Wednesday, November 25, 2009

We're Watching: X-Files

So you know I finished Frankenstein, but it seems as of late our attention has been focussed on the grotesque, because our latest Netflix ventures have been into the Hitchcockean psyche (we're watching Rear Window) and the paranormal province of Detectives Mulder and Scully. That's right... the X-Files (my stepbrother would be so proud).

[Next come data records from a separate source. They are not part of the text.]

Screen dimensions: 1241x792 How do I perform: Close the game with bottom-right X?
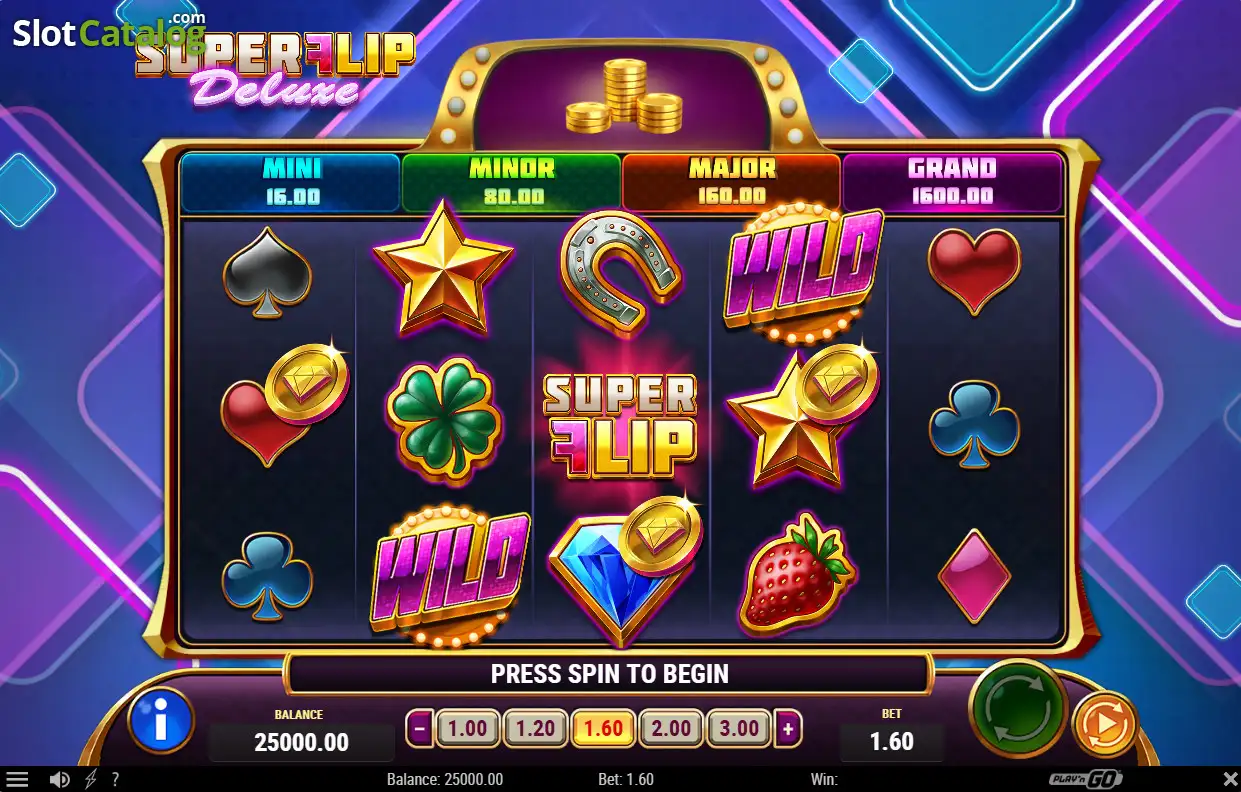1230,779
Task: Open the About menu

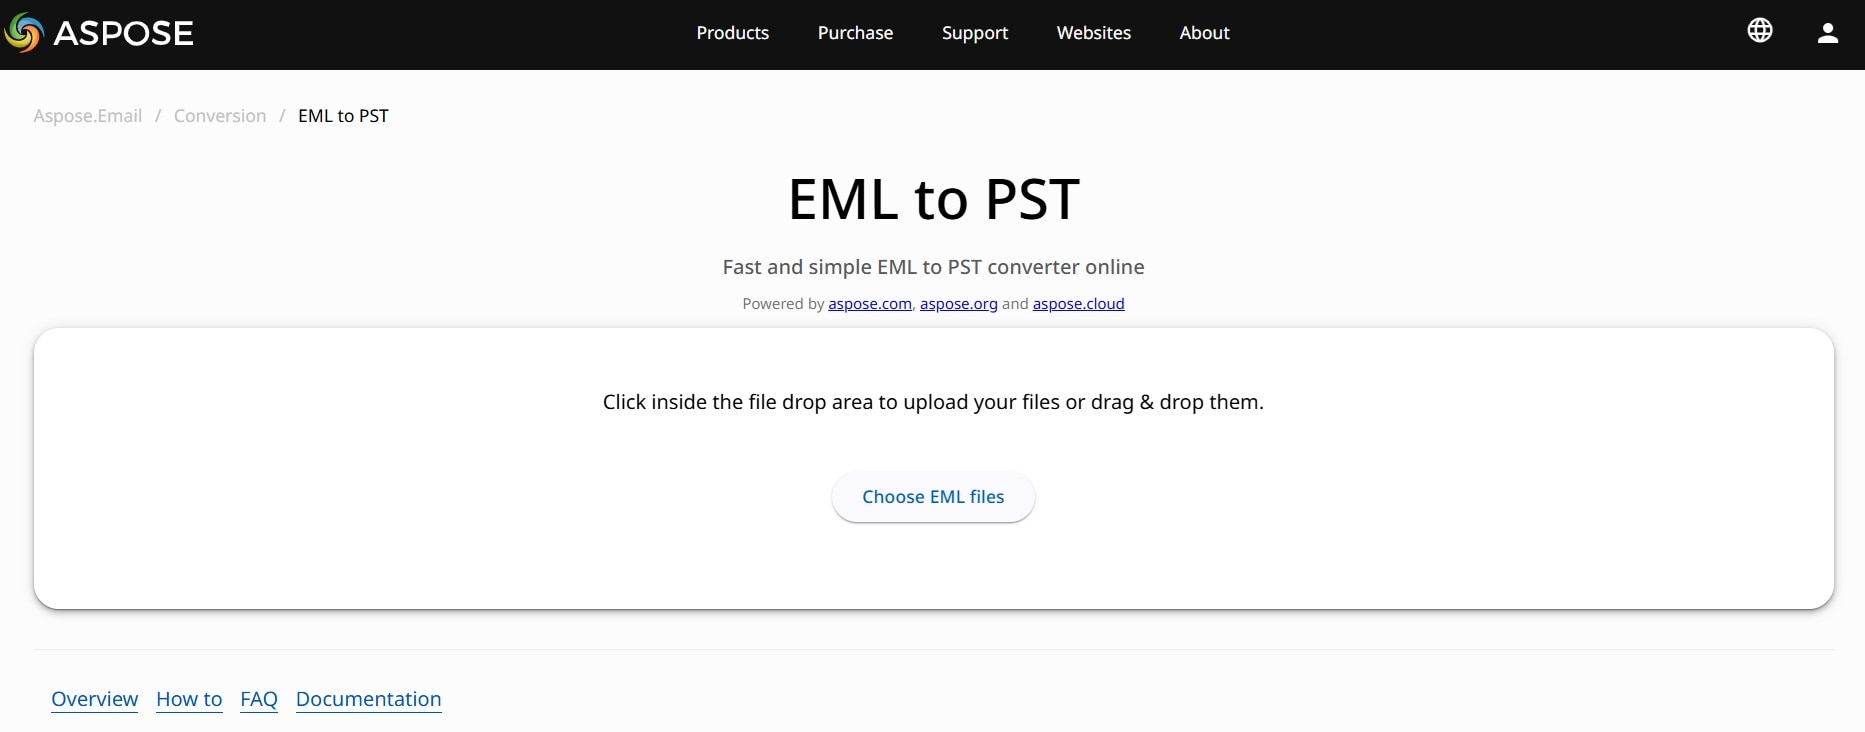Action: coord(1204,33)
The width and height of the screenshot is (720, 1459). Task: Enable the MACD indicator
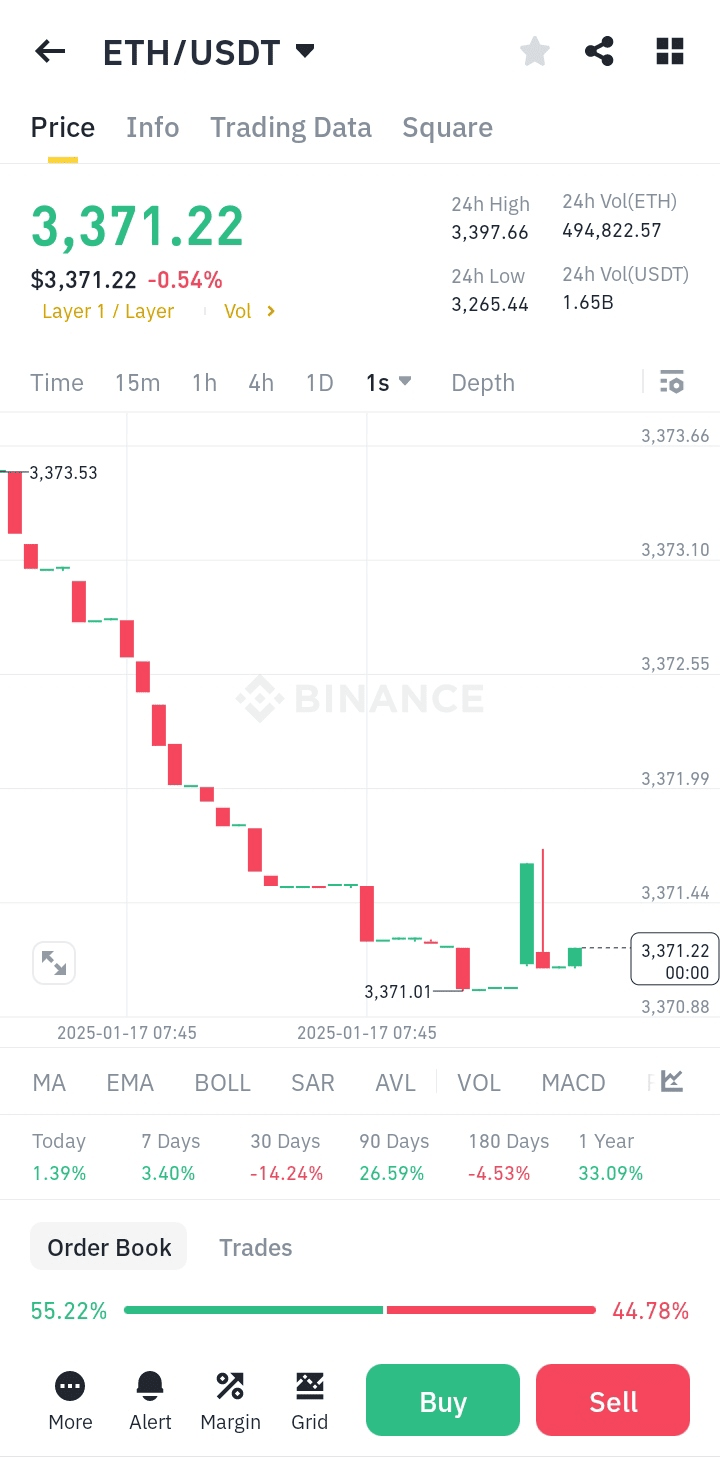[573, 1083]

We've watched four episodes and I love it (so far). But I really think Jen would love it (unfortunately she's already headed west back to B-Ham for the holiday). Why would a lovely, Hope Floats-watching beauty love such a freakish show? Because of William James. That's right, this show is hard-core Jamesian (if you haven't figured this out yet, this post is pretty much for Jen.. you're welcome to keep reading, but if you don't have an interest in - or an inkling as to who is - James, then you're not in for a fun read).

Seriously, Jen, you have to watch this show. It's all about the modern scientific paradigm, and the defense of human experience. There's not much that can rile the cool-witted Mulder, but when you start denying people the right to their own experience, he becomes bad ass. He demands that human experience(s) be taken seriously. Scully is the epitome of empiricist, but she doesn't have the fine appreciation for the subjectivity of human experience, without which empiricism fails. While she seems to only think in the scientific paradigm (in which her training in medicine and the FBI academy have equipped her), she seems to have a sense that Mulder's free-wheeling enthusiasm for the unexplained is something to be admired. She desires freedom from her trade, but loves it so dearly for giving her tools for meaning. I love the tension in the actor's face when she is clearly struggling with how to reconcile her trained ways of thinking with her intuitive appreciation of the complex cases found (dum, dum, duuuum) in the X-Files.

Mulder reminds Scully that the scientific paradigm itself rests on testing "unscientific" claims, that it relies on (and works with) more than the objective. Its assumption of "always a reasonable explanation" is often productive, but if submitted to slavishly, can also delude. Come home, Jen.